---- The records

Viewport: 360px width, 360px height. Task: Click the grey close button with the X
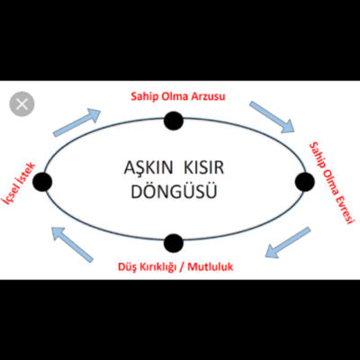22,104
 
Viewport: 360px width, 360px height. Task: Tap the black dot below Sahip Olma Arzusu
174,121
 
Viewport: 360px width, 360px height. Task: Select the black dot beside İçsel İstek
42,182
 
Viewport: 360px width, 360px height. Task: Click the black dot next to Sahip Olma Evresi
305,182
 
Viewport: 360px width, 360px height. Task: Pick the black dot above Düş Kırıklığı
174,243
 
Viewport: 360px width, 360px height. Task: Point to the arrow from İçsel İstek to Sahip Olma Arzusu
76,122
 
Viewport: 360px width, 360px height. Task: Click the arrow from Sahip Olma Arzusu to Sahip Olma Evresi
272,117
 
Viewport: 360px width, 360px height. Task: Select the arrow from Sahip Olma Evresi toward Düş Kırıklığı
287,242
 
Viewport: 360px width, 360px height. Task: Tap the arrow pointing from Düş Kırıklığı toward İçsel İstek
73,244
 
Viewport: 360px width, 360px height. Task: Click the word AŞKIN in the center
148,167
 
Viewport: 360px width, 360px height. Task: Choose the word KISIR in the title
203,167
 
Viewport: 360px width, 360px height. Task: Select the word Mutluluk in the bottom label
211,266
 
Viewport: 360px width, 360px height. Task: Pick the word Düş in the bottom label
126,266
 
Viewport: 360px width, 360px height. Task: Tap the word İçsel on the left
10,194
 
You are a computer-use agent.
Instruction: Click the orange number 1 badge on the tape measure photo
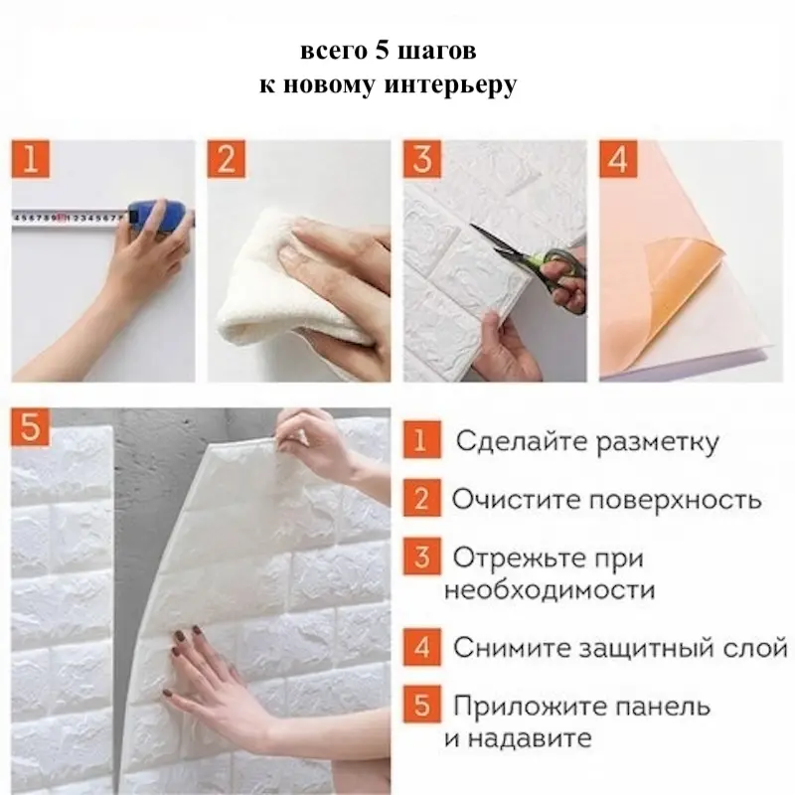click(31, 159)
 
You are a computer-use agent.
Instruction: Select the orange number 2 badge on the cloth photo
click(227, 159)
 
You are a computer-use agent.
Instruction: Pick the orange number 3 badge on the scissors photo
click(421, 159)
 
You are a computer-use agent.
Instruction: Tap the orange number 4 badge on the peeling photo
click(618, 159)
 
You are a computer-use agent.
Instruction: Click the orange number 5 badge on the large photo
click(31, 426)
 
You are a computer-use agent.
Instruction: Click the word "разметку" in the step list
click(657, 442)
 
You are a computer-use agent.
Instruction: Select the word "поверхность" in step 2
click(676, 500)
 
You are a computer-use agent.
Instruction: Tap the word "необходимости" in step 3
click(550, 590)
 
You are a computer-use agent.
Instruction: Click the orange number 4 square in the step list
click(421, 647)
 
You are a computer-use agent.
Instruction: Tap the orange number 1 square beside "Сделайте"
click(421, 439)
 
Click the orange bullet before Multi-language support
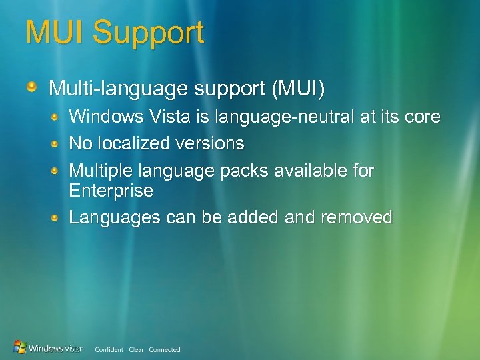(32, 87)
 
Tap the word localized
(136, 143)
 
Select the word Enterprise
(111, 191)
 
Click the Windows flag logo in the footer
(20, 347)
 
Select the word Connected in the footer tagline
(165, 349)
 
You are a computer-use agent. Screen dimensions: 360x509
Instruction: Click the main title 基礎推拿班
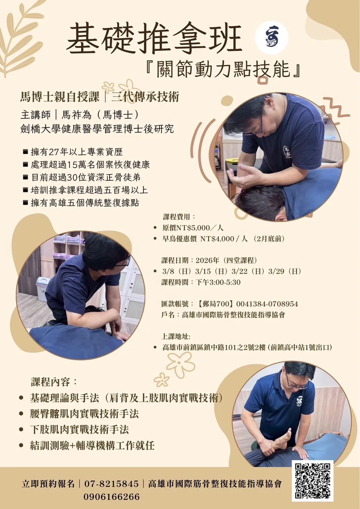154,39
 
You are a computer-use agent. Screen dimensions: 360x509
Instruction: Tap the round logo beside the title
271,37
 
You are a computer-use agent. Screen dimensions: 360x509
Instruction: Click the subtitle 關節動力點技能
223,69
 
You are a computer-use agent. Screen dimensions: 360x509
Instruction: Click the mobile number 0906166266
111,497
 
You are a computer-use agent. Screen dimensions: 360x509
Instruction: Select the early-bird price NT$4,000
217,239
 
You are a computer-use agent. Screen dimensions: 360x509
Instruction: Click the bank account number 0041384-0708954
267,304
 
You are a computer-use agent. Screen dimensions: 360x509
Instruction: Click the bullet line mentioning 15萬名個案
87,165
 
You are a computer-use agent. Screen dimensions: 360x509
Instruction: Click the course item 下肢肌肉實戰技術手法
79,429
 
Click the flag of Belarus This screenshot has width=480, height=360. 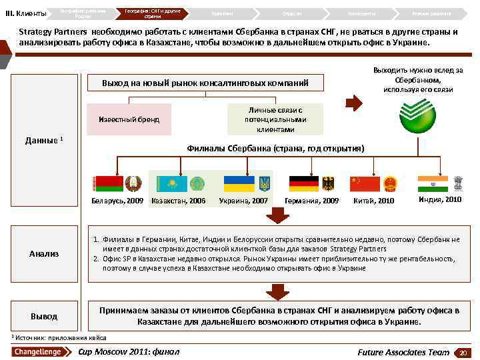[x=107, y=183]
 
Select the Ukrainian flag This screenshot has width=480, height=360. [x=239, y=183]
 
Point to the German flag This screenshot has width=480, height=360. [x=303, y=183]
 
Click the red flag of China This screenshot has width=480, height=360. [x=365, y=183]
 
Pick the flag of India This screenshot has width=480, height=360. [x=433, y=183]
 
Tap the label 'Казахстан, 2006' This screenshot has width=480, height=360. [x=179, y=201]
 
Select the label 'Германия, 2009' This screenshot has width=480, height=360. [x=311, y=201]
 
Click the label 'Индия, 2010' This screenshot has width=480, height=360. [x=440, y=199]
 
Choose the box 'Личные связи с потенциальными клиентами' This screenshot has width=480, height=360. [x=275, y=119]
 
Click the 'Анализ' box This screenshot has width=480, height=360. [x=44, y=253]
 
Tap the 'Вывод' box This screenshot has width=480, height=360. [x=44, y=316]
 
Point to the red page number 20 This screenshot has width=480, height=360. [x=462, y=352]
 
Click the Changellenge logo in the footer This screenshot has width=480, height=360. [x=38, y=352]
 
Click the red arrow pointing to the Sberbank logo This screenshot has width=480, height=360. [x=357, y=102]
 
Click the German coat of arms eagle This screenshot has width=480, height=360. [x=327, y=183]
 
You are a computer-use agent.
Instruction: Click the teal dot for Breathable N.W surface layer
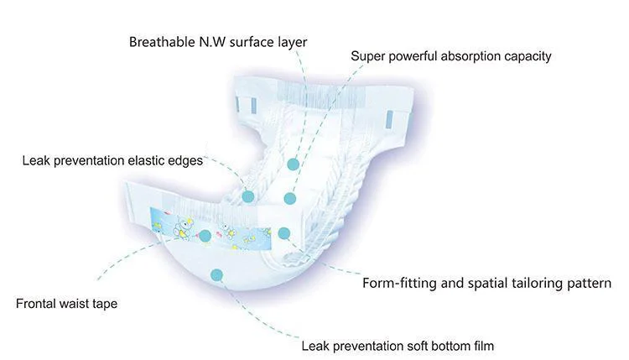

--------

* [Task goal] Please count the lines in the rows above that contain the word "bullet", treating uppercase and lowercase as different. Reply with the number alone.

* [Complete answer] 2